121 Mobil Dinas Dipakai Mudik

MI/Gana Buana
03/8/2015 00:00
121 Mobil Dinas Dipakai Mudik
(ANTARA/ANDIKA WAHYU)
BERBAGAI cara dilakukan oleh masyarakat untuk melakukan tradisi mudik setiap Lebaran. Demi mendapatkan transportasi, ada yang memesan tiket lebih awal, ikut program mudik gratis, sewa kendaraan, sampai nekat mengendarai sepeda motor kendati perjalanan yang ditempuh jauh. Meskipun penuh rintangan, termasuk harus menembus kemacetan lalu lintas parah akibat pulang kampung bersamaan, mudik tetap dijalani sebagian orang.

Saat berada di kampung halaman itulah pemudik dapat berkumpul dengan orangtua, sanak saudara, serta teman-teman lama. Di tengah kesulitan sebagian masyarakat mendapatkan alat transportasi menuju kampung halaman, sebagian pejabat pemerintahan mendapat perlakuan khusus, antara lain, pegawai negeri sipil (PNS) di lingkup Pemerintah Kota Bekasi bisa menggunakan mobil dinas untuk mudik Lebaran, termasuk pada Lebaran yang baru lalu.

Hal tersebut terjadi karena pemerintah setempat mengizinkan. Kepala Bidang Aset Badan Pengelolaan Keuangan dan Aset Daerah (BPKAD) Kota Bekasi Heri Suparjan mengatakan selama cuti bersama Lebaran berlangsung pada 16-21 Juli lalu tercatat ada 121 mobil dinas dan dua sepeda motor yang dipinjam untuk mudik.

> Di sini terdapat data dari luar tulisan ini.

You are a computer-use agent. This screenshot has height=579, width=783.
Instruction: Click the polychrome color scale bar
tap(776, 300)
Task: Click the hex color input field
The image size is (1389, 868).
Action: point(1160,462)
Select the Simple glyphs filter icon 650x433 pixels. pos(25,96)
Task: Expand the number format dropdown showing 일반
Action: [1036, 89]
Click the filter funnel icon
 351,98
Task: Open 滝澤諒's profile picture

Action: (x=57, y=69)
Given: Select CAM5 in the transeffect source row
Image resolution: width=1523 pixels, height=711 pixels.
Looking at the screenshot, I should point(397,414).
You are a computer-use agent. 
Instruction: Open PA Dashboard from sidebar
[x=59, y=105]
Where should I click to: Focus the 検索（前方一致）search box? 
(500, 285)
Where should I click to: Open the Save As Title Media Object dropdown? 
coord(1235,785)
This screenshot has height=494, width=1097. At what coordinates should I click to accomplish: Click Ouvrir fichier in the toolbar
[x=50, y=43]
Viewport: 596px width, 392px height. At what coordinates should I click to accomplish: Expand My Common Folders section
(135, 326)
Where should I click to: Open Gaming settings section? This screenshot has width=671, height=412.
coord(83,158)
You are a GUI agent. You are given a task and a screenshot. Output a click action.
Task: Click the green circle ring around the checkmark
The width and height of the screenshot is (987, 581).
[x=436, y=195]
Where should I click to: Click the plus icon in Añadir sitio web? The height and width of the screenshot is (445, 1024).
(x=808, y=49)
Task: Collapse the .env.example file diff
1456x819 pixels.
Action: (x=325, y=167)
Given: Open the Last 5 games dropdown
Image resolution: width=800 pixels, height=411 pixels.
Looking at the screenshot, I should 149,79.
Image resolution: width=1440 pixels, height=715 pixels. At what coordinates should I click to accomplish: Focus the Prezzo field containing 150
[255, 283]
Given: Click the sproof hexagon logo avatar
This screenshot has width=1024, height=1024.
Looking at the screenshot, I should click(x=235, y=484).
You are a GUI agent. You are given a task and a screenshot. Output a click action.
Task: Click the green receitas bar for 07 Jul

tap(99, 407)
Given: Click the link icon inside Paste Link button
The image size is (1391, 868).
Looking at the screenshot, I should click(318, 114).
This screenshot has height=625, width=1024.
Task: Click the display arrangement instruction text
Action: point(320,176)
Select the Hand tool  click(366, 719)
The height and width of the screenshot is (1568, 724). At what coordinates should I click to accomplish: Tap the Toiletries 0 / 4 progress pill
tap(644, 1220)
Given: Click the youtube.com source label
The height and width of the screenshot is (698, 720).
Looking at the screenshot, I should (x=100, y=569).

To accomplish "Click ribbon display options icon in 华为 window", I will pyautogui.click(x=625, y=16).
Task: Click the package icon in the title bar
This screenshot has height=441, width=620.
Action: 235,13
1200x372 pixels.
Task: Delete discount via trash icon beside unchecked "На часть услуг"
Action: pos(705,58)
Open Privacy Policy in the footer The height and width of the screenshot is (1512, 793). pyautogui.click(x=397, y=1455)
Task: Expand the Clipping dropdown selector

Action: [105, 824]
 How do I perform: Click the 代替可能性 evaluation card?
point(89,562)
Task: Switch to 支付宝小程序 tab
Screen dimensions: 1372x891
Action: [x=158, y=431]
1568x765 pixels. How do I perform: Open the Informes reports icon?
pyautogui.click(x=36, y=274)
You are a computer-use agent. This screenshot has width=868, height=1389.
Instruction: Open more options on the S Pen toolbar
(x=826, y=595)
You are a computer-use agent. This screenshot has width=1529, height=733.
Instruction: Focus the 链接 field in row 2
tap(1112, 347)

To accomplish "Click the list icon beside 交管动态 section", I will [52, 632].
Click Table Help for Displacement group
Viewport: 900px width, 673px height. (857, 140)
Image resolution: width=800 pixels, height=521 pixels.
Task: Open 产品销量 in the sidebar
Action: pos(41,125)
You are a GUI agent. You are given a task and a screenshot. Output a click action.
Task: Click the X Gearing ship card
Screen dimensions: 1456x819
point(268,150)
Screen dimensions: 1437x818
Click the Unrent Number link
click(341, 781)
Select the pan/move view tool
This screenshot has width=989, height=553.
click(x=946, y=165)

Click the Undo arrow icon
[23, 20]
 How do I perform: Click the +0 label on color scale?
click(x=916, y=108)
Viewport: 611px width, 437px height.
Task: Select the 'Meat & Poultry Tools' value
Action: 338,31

Jumlah tersebut belum termasuk dengan mobil dinas yang digunakan oleh anggota DPRD Kota Bekasi. "Ini data di lingkungan pegawai pemerintahan saja. Untuk peminjaman mobil dinas anggota DPRD ditangani Sekretaris dewan," katanya, pekan lalu. Menurutnya, seluruh peminjam merupakan pejabat yang memang mendapatkan jatah mobil dinas sehingga mobil itulah yang mereka gunakan untuk mudik.

Mobil dinas jabatan yang dipinjam terdiri dari sedan, minibus, dan jip. Dalam aturan peminjaman mobil dinas, peminjam harus bertanggung jawab penuh pada mobil tersebut dan pengguna harus terlebih dahulu membuat surat pernyataan bertanggung jawab atas kerusakan atau bahkan kendaraan itu hilang, dengan memperbaiki dan menggantinya.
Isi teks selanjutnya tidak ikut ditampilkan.